An online database of scientists across the globe is helping to rebalance the representation of women in public perceptions of science by challenging the notion that they are difficult to find.
The Request a Woman Scientist initiative was established in January last year by a group of scholars petitioning the sector to improve female visibility on panels, in boardrooms and in the wider media.
The database hosts contact details for more than 8,670 individuals from at least 135 countries, according to most recent figures.
Publishing a report of the website’s progress in Plos Biology this month, project leaders found that the scheme had been successful in providing a resource for journalists and event organisers looking to recruit female experts for news stories and panels, as well as other scientists seeking collaboration.
But experts signed up to the database were still being underutilised, the report cautioned. Of the 1,278 who responded to a survey, just 11 per cent said that they had been contacted after signing up to the Request a Woman Scientist database.
Researchers suggested that this figure could be an underestimate of the true number of women contacted, since not everyone will have referenced the database as their resource upon making contact.
Speaking to Times Higher Education, Liz McCullagh, a postdoctoral fellow at the University of Colorado Denver and co-leader of the 500 Women Scientists organisation, which set up the database, said that it was clear the exercise had far to go. A persistent barrier remained in that third parties looking for an expert in a subject area “will most likely go to old, reliable sources who they have used before – most likely to be men”, she said.
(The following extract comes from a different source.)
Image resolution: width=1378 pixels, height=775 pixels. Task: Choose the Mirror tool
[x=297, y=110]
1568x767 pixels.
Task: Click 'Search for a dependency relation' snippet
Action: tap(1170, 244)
“Many of us in science have experienced the ‘manel’ – where you go to a conference and see a men-only panel, because despite there being plenty of female alternatives, the organisers ‘couldn’t find anyone’, or whatever their excuse might be,” she explained.
“I don’t think people have mal-intent when finding sources, I think it just becomes habit. Men also tend to have more confidence in answering questions on things they may themselves be an expert on, while women can be more hesitant to call themselves an expert on something they know well.”
The database has inspired a number of replica initiatives and subgroups, including one targeting women in medicine specifically. Efforts are also being made to improve the website’s functionality and marketing, expanding it to the Global South and translating it into other languages.
But women could also do more to help equate the balance, said Dr McCullagh. “Women are too modest about whether they can offer insight on something,” she said. “If a person is contacted and she doesn’t feel comfortable answering a journalist’s questions, she can offer recommendations of four or five other female experts they might want to try instead. That is also positive.”
As for those worried they are only being contacted in order to tick a diversity box of some kind, Dr McCullagh said: “No press is bad press. We just need to do it more and eventually the process will become normalised for everyone involved.”
A previous study by researchers at Princeton University in the US analysed the gender disparities of speakers at 50 prestigious universities and found that men were invited to give twice as many talks about their research as women.
The paper, published in the Proceedings of the National Academy of Sciences in 2017, fuelled suggestions that the increased visibility of men had an accumulative effect, in that those with more experience of speaking were asked to attend and speak at more events.